4.12 The committee noted that the base-case results, which are based on published data sources, suggested that Rezum saves £497 per person compared with UroLift over 4 years. The committee also noted, however, the results of the EAC's additional analyses, which included parameters that may better reflect current use of UroLift. The committee noted that 1 of the parameter changes was to include the cost of catheter removal for Rezum but not for UroLift. Based on the expert advice received, the committee agreed with this parameter change. The committee also noted the uncertainty about the current cost of the UroLift technology and its impact on the cost modelling results. Overall, the committee concluded that there are currently too many uncertainties to be able to draw any firm conclusions about the costs of using Rezum compared with UroLift.
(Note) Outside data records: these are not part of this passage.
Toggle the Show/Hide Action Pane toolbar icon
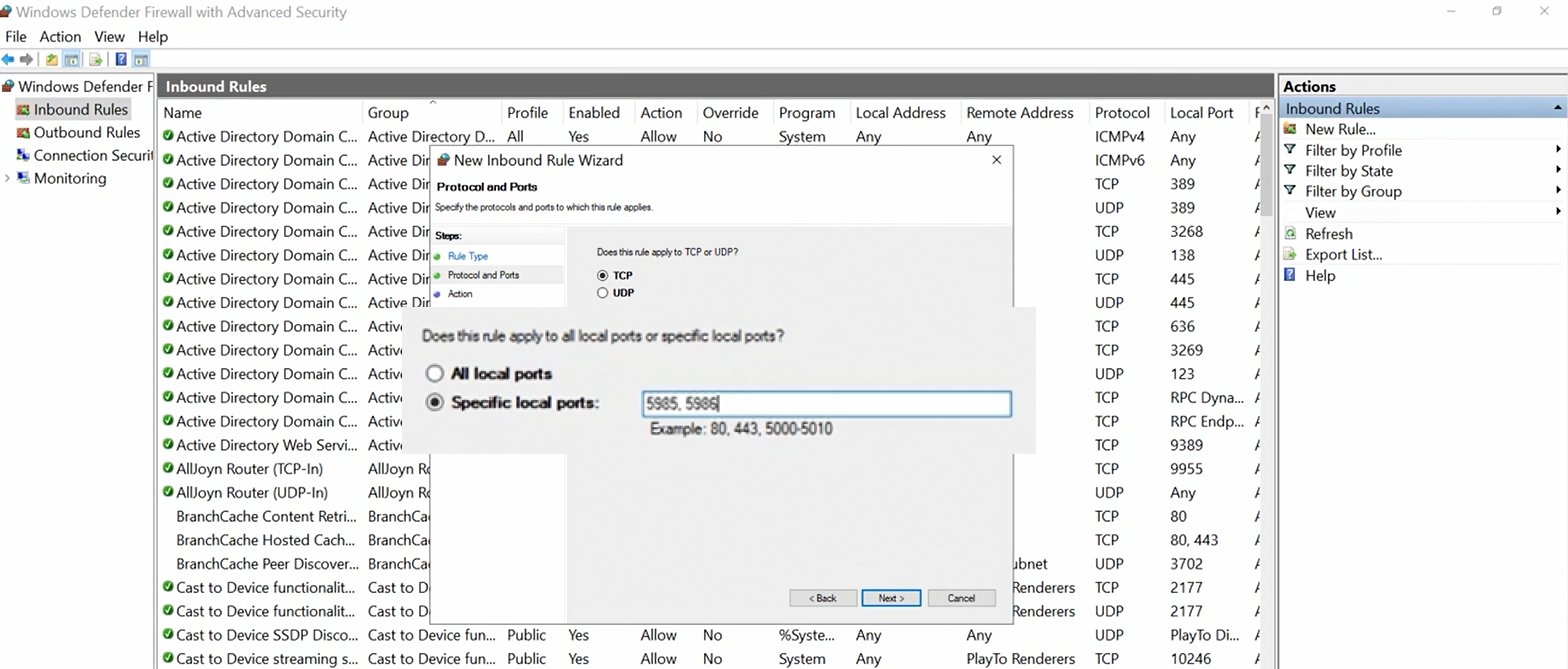 click(x=141, y=60)
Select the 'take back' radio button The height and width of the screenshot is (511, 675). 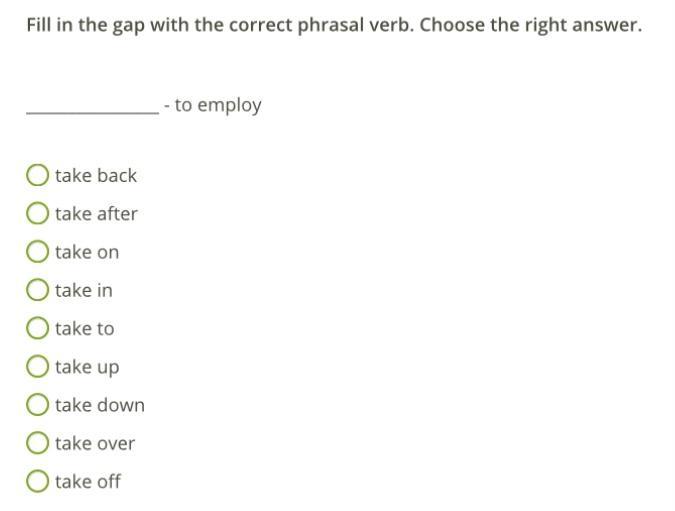pos(37,176)
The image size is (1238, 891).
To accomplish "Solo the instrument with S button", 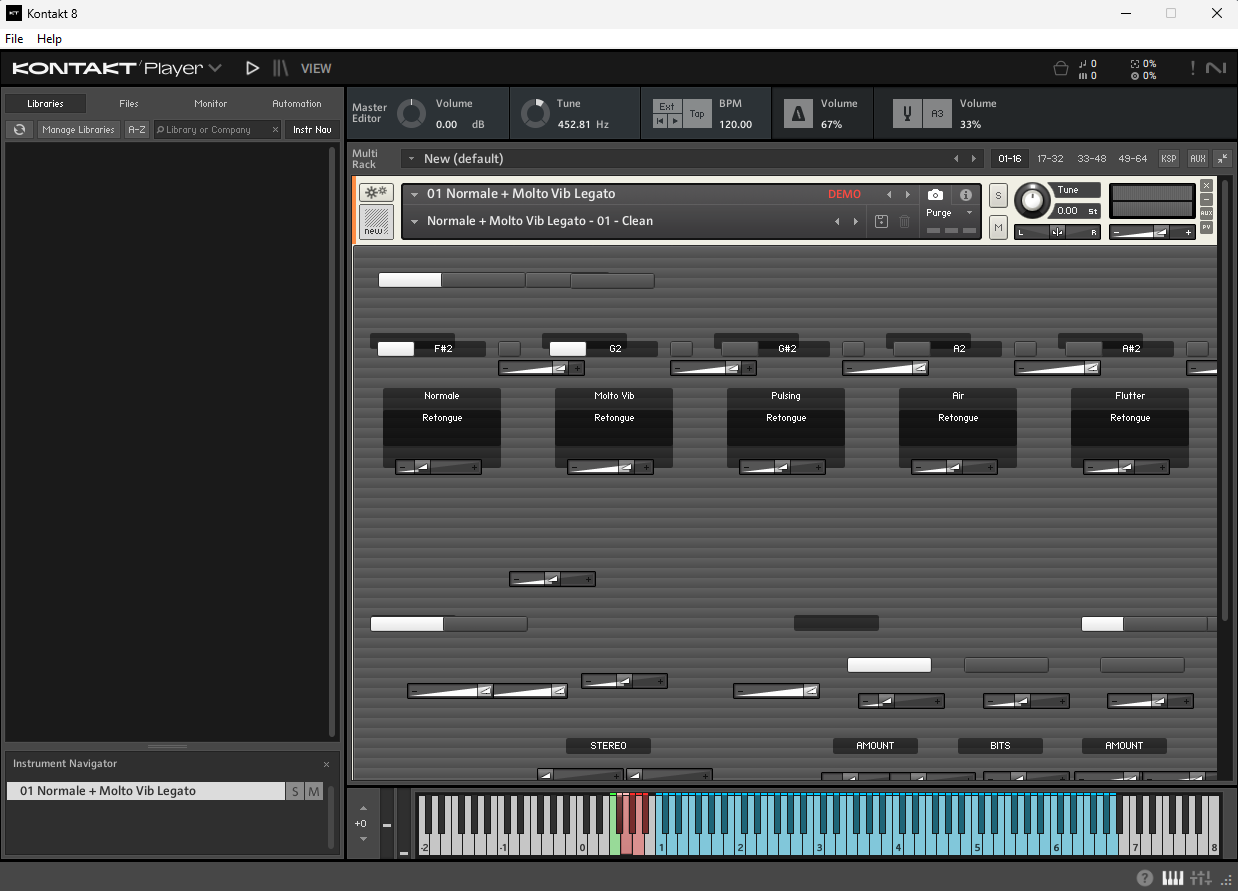I will tap(998, 196).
4.13 The committee heard from the clinical experts that Rezum is commonly done as day surgery and people are not usually admitted to hospital after the procedure. The EAC considered that this was a key driver in the estimated cost savings when Rezum is compared with standard treatments such as TURP. The company's model showed that the cost of consumables for Rezum such as a delivery device was estimated to be around £1,348 per person. The company provides the generator and servicing such as maintenance free of charge. The cost of consumables relative to competitor treatments also influenced the cost modelling results. The company representatives confirmed that they do not anticipate any changes to this cost model for the foreseeable future. The committee concluded that the main driver for cost savings in the model is that Rezum is done as day surgery and people do not stay overnight at hospital.
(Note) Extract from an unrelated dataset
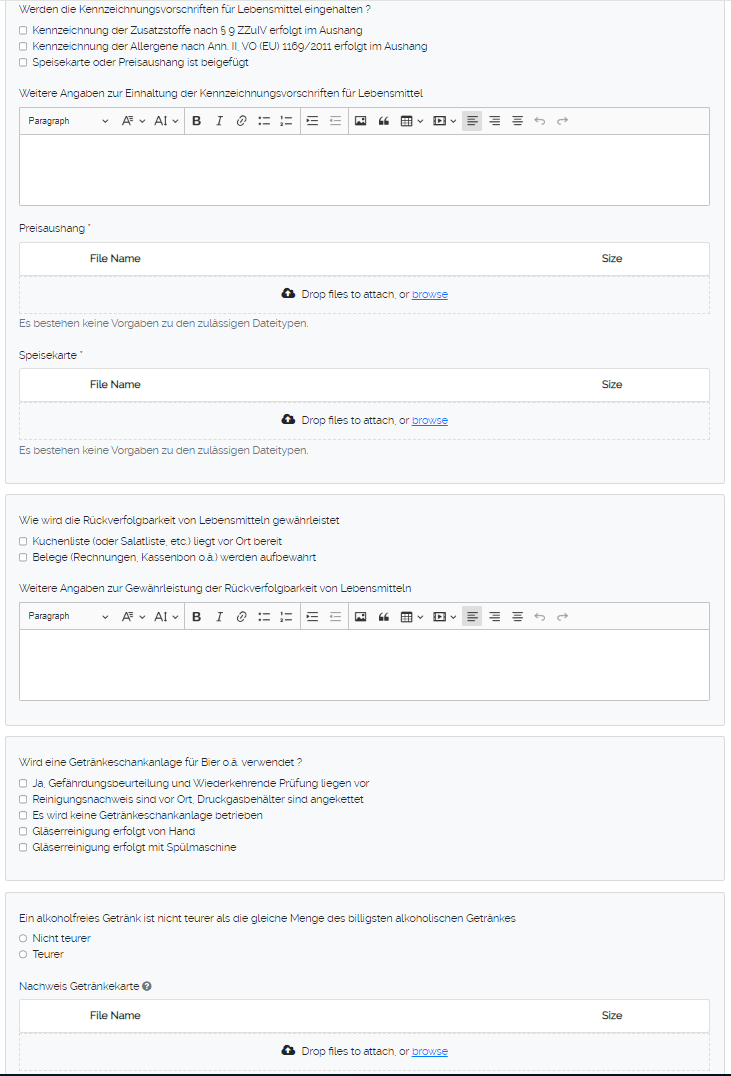Toggle bold formatting in the editor toolbar
Image resolution: width=731 pixels, height=1076 pixels.
coord(196,120)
4.14 The EAC did deterministic sensitivity and probability sensitivity analyses that varied parameters in the cost models, and the results showed that Rezum remained cost saving compared with standard treatments such as TURP and HoLEP. The committee concluded that, based on the published evidence, cost modelling and expert opinion, using Rezum is likely to lead to a cost saving of £569 compared with TURP, and £651 compared with HoLEP, for every person treated over a 4‑year time horizon.
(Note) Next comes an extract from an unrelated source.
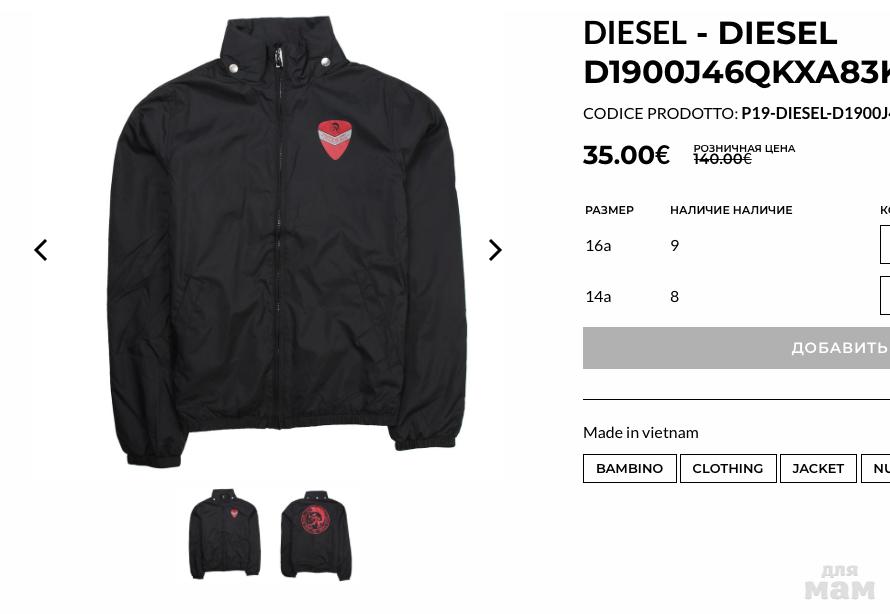Select the jacket back view thumbnail
890x614 pixels.
tap(316, 535)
4.15 Further evidence to address the efficacy of Rezum when directly compared with other treatments such as TURP would be welcome, including their relative impact on symptom relief, quality of life, short and long-term sexual function, and their possible benefits in people with urinary retention and with large prostate glands. More information is also needed on the number of steam injections needed with Rezum in normal clinical practice, and whether more injections are harmful.